What is being asked ▸
Write down the lines below word for word, leaving out the pictures.

────────────────

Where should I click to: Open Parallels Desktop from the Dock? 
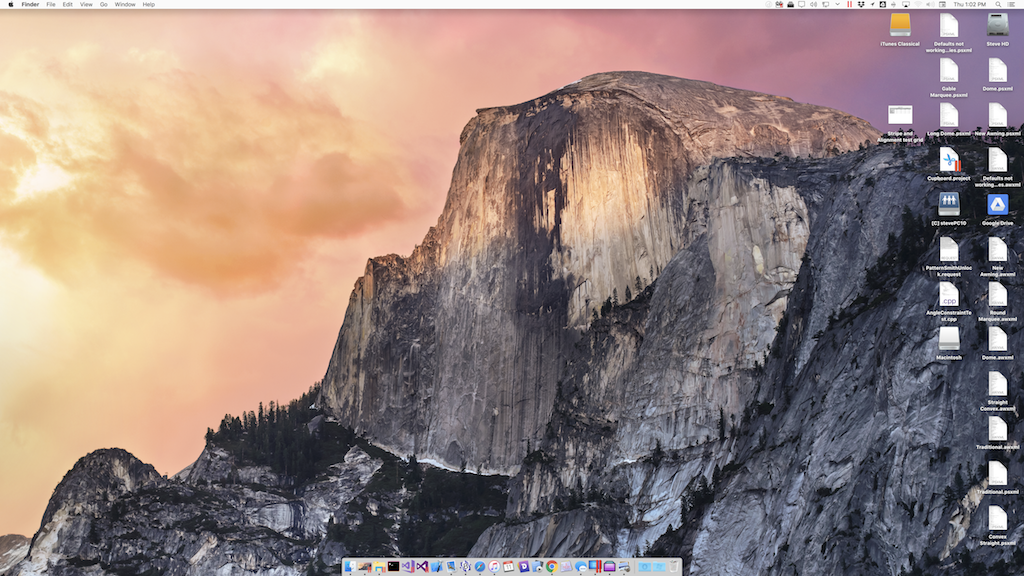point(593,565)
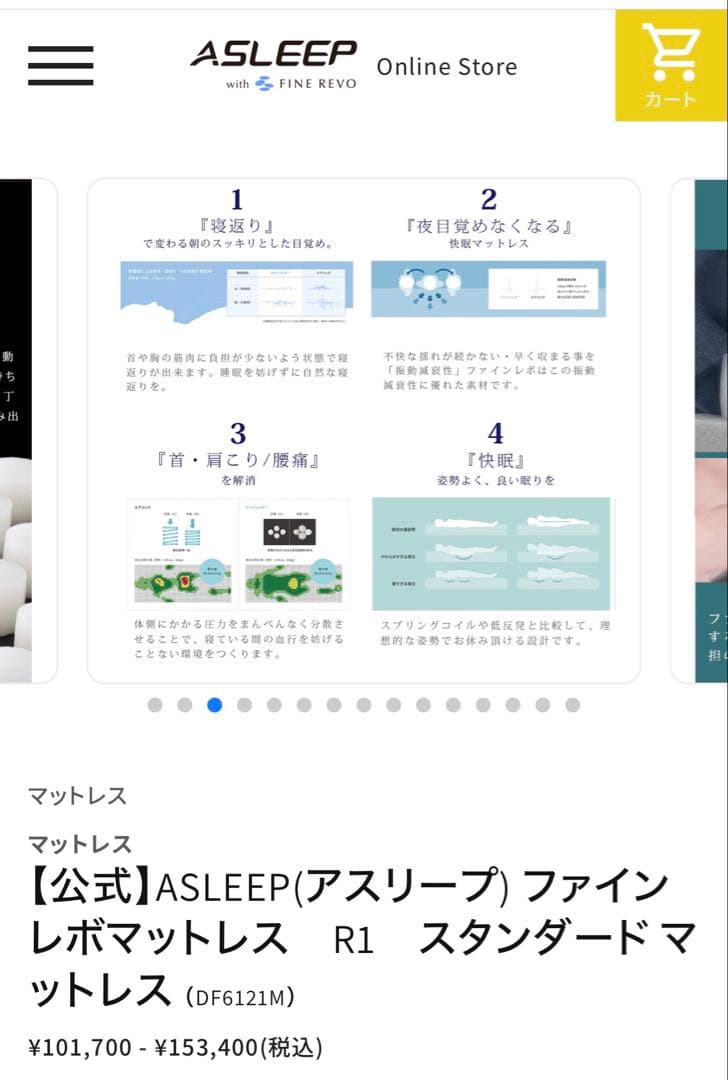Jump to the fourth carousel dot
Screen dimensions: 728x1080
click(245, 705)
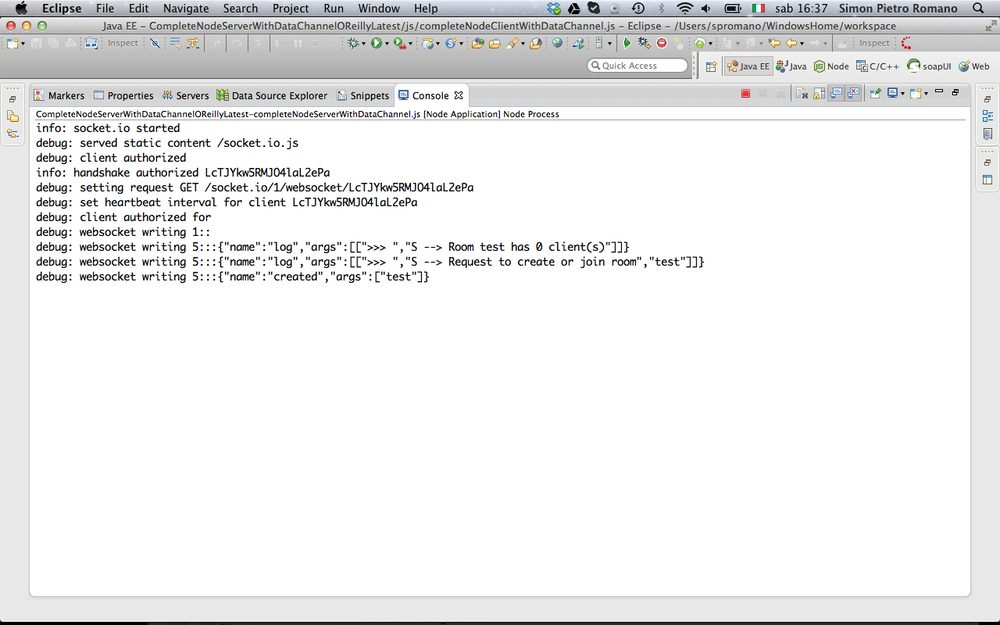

────────────────

Result of the task ▸
Where should I click to: Open Parallels Desktop from the Dock? 
point(593,565)
Jump to the fourth carousel dot
Screen dimensions: 728x1080
click(245, 705)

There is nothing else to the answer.